**EXERCISE DIRECTIONS**
Working from the records below, repeat exactly the lines starting at the line that contains "Screen dimensions: 624x493" and ending at the line that contains "Task: Select the Motivating Students tag", inclusive.
········
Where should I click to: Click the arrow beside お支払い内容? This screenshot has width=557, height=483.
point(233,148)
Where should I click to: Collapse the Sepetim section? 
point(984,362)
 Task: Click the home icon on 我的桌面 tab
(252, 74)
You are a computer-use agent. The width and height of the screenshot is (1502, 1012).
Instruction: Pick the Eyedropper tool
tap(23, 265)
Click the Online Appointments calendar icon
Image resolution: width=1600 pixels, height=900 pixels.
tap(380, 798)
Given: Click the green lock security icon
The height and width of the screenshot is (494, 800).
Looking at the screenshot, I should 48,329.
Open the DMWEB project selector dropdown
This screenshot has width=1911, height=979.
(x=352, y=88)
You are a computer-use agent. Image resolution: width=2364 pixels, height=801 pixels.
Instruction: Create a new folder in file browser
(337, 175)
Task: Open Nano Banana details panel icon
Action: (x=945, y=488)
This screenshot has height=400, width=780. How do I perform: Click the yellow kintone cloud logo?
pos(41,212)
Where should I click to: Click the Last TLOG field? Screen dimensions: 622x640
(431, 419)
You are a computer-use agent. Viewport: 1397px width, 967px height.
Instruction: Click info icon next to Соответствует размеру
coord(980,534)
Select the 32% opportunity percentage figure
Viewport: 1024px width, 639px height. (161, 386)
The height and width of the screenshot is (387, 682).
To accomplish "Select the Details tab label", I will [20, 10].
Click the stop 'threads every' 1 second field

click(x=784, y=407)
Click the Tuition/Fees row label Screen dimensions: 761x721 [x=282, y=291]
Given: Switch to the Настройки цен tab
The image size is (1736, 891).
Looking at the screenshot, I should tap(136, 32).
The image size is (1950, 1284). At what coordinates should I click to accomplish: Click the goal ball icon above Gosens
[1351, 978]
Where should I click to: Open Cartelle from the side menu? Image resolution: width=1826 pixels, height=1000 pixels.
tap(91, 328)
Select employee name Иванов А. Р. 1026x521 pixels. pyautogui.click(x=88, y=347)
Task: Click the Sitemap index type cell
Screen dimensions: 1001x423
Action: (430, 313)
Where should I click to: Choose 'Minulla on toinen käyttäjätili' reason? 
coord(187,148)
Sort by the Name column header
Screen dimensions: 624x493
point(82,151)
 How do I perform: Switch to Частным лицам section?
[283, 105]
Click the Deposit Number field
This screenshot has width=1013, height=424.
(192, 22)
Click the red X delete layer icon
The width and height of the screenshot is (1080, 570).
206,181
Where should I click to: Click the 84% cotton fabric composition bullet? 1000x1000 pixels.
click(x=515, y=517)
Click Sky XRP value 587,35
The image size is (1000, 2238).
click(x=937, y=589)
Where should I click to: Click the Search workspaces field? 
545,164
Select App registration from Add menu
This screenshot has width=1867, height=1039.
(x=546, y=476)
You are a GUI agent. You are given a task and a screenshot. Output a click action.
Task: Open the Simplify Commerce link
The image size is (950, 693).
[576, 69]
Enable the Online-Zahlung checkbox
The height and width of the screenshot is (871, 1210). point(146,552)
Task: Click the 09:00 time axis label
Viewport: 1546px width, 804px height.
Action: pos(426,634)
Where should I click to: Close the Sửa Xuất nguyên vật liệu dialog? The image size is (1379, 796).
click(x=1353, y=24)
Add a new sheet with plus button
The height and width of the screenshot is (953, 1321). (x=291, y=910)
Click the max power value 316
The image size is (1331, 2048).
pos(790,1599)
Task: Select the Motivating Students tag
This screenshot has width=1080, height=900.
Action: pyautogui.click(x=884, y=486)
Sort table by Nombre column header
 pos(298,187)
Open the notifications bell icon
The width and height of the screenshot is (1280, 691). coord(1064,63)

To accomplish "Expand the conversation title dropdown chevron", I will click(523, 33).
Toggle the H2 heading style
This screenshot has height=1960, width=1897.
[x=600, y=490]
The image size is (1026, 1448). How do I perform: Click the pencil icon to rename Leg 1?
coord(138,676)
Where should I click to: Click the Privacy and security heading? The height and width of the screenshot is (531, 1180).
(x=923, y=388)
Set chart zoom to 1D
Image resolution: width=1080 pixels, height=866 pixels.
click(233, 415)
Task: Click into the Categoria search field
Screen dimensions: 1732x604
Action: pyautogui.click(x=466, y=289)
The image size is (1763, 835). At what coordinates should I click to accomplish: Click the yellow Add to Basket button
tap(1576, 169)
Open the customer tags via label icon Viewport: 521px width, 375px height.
········
**ANSWER**
Screen dimensions: 624x493
point(82,151)
 How do I perform: Switch to Частным лицам section?
[283, 105]
Click the Deposit Number field
This screenshot has width=1013, height=424.
(192, 22)
Click the red X delete layer icon
The width and height of the screenshot is (1080, 570).
206,181
Where should I click to: Click the 84% cotton fabric composition bullet? 1000x1000 pixels.
click(x=515, y=517)
Click Sky XRP value 587,35
The image size is (1000, 2238).
click(x=937, y=589)
Where should I click to: Click the Search workspaces field? 
545,164
Select App registration from Add menu
This screenshot has width=1867, height=1039.
(x=546, y=476)
You are a GUI agent. You are given a task and a screenshot. Output a click action.
Task: Open the Simplify Commerce link
The image size is (950, 693).
[576, 69]
Enable the Online-Zahlung checkbox
The height and width of the screenshot is (871, 1210). point(146,552)
Task: Click the 09:00 time axis label
Viewport: 1546px width, 804px height.
Action: pos(426,634)
Where should I click to: Close the Sửa Xuất nguyên vật liệu dialog? The image size is (1379, 796).
click(x=1353, y=24)
Add a new sheet with plus button
The height and width of the screenshot is (953, 1321). (x=291, y=910)
Click the max power value 316
The image size is (1331, 2048).
pos(790,1599)
Task: Select the Motivating Students tag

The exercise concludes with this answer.